The goal is not to click faster. The goal is to make better decisions with clearer information.
Pre-trade DOM checklist
1. Is the spread acceptable?
2. Is the entry area liquid enough?
3. Is there a large liquidity wall directly against my trade?
4. Is imbalance supporting or contradicting my idea?
5. Is my Stop Loss logical relative to current price movement?
6. Does the trade still respect my account limits?
7. Am I using the right DOM mode: Live for detail, FT Tick for FairTicks distance?
Common mistakes when using the DOM
| Mistake | Why it is risky | Better behavior |
|---|---|---|
| Buying only because bid depth is large | Large bids can change quickly. | Use bid depth as context, not as the full reason for entry. |
| Selling only because ask depth is large | Large asks can change quickly. | Watch how price reacts to that liquidity area. |
| Ignoring spread | Wide spread can reduce execution quality. | Check spread before opening or closing. |
| Reacting to every DOM movement | Can lead to overtrading and emotional decisions. | Use the DOM to support a predefined setup. |
| Using too many rows without purpose | Can create noise and reduce focus. | Use deeper rows only when you need wider context. |
| Forgetting account rules | A good trade idea can still violate risk rules. | Always check exposure, Daily Loss, Max Loss, and drawdown limits. |
Common questions
“Should beginners use the DOM?”
Yes, but beginners should keep it simple. Start with spread, bids, asks, and active trade markers. Do not try to interpret every liquidity movement immediately.
“What should pro traders look for?”
Pro traders can use the DOM to observe liquidity walls, absorption behavior, liquidity pull, imbalance shifts, and how visible size behaves when price approaches important areas.
“Is a large bid wall always support?”
It is an important area to watch, but the useful information comes from how price reacts to it. Watch whether the size holds, moves, refreshes, or gets traded through.

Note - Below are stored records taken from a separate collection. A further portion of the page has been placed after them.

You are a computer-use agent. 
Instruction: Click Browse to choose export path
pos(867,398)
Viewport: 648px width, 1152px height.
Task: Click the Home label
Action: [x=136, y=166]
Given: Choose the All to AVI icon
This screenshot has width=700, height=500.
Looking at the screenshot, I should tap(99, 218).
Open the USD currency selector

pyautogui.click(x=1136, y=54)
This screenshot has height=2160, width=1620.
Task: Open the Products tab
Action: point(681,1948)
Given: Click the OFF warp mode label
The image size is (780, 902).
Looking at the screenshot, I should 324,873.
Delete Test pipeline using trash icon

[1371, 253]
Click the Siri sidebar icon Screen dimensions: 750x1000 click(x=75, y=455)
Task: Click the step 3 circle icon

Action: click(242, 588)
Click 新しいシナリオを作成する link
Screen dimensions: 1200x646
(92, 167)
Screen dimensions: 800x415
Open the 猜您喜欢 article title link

“Is a large ask wall always resistance?”
It can be a meaningful area, but the reaction matters. Watch whether price rejects from it, absorbs it, or breaks through it.
“Why does the ladder sometimes look empty in FT Tick mode?”
FT Tick mode groups price into FairTicks logical steps. When the grouping covers a wider price range, some rows may not contain visible liquidity at that moment.
“Why did my Entry or SL disappear from the DOM?”
The DOM shows the latest active position for the selected account and market. If the position was closed, reversed, or replaced by a new position, the marker updates accordingly.
“Can I click an out-of-view badge?”
Yes. Clicking an out-of-view badge can center the DOM around that price level so you can inspect Entry, SL, or TP directly.
“Should I use Live mode or FT Tick mode?”
Use Live mode when you want detailed short-term order book movement. Use FT Tick mode when you want to understand movement in FairTicks logical tick and risk terms.
Summary
The FairTicks DOM Ladder helps traders read visible liquidity around the current market area. It shows bids, asks, spread, depth, imbalance, and active trade levels such as Entry, Stop Loss, and Take Profit.
Beginners can use it to understand spread, bids, asks, and trade levels. Intermediate traders can use it to evaluate depth, imbalance, and execution context. Advanced traders can use it to observe liquidity behavior, absorption clues, liquidity pull, and fast shifts in visible pressure.
The DOM Ladder helps you understand live liquidity, FairTicks tick distance, and active trade levels before you enter, manage, or exit a position.
The DOM Ladder helps you read liquidity before you act.
Use it to understand spread, depth, imbalance, active trade levels, and liquidity behavior — then combine that information with your trading plan and FairTicks account rules.